- [REQUIREMENTS]:
Repeat the lines below word for word.

- [RECORDS TO PROCESS]:
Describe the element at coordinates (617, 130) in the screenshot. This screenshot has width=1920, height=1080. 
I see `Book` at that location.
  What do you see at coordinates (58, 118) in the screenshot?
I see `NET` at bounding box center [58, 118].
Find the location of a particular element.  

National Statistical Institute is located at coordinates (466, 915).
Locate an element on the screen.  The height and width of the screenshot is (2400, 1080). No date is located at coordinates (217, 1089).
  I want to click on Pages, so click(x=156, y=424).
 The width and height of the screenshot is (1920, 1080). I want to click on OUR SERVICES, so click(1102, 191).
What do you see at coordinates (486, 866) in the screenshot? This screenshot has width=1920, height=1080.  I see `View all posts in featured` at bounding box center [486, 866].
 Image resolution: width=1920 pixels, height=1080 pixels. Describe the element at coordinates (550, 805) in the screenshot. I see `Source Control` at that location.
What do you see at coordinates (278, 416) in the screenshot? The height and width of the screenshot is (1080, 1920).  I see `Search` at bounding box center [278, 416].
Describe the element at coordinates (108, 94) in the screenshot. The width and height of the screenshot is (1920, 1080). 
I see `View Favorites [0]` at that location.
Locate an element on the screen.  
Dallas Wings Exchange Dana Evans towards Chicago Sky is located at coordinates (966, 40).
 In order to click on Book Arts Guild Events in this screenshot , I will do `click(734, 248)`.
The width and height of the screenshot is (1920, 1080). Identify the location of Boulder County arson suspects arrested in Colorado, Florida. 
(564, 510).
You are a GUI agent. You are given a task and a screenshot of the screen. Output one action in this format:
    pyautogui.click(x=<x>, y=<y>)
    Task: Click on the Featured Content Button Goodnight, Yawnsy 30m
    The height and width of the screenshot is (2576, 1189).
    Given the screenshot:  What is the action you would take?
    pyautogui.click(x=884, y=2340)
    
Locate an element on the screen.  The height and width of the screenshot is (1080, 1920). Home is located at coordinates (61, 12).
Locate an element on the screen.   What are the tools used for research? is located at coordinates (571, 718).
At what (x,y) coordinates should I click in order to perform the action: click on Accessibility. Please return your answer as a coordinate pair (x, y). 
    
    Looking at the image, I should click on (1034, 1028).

- [ANSWER TO THIS TASK]:
Describe the element at coordinates (617, 130) in the screenshot. This screenshot has width=1920, height=1080. 
I see `Book` at that location.
  What do you see at coordinates (58, 118) in the screenshot?
I see `NET` at bounding box center [58, 118].
Find the location of a particular element.  

National Statistical Institute is located at coordinates (466, 915).
Locate an element on the screen.  The height and width of the screenshot is (2400, 1080). No date is located at coordinates (217, 1089).
  I want to click on Pages, so click(x=156, y=424).
 The width and height of the screenshot is (1920, 1080). I want to click on OUR SERVICES, so click(1102, 191).
What do you see at coordinates (486, 866) in the screenshot? This screenshot has width=1920, height=1080.  I see `View all posts in featured` at bounding box center [486, 866].
 Image resolution: width=1920 pixels, height=1080 pixels. Describe the element at coordinates (550, 805) in the screenshot. I see `Source Control` at that location.
What do you see at coordinates (278, 416) in the screenshot? The height and width of the screenshot is (1080, 1920).  I see `Search` at bounding box center [278, 416].
Describe the element at coordinates (108, 94) in the screenshot. The width and height of the screenshot is (1920, 1080). 
I see `View Favorites [0]` at that location.
Locate an element on the screen.  
Dallas Wings Exchange Dana Evans towards Chicago Sky is located at coordinates (966, 40).
 In order to click on Book Arts Guild Events in this screenshot , I will do `click(734, 248)`.
The width and height of the screenshot is (1920, 1080). Identify the location of Boulder County arson suspects arrested in Colorado, Florida. 
(564, 510).
You are a GUI agent. You are given a task and a screenshot of the screen. Output one action in this format:
    pyautogui.click(x=<x>, y=<y>)
    Task: Click on the Featured Content Button Goodnight, Yawnsy 30m
    The height and width of the screenshot is (2576, 1189).
    Given the screenshot:  What is the action you would take?
    pyautogui.click(x=884, y=2340)
    
Locate an element on the screen.  The height and width of the screenshot is (1080, 1920). Home is located at coordinates (61, 12).
Locate an element on the screen.   What are the tools used for research? is located at coordinates (571, 718).
At what (x,y) coordinates should I click in order to perform the action: click on Accessibility. Please return your answer as a coordinate pair (x, y). 
    
    Looking at the image, I should click on (1034, 1028).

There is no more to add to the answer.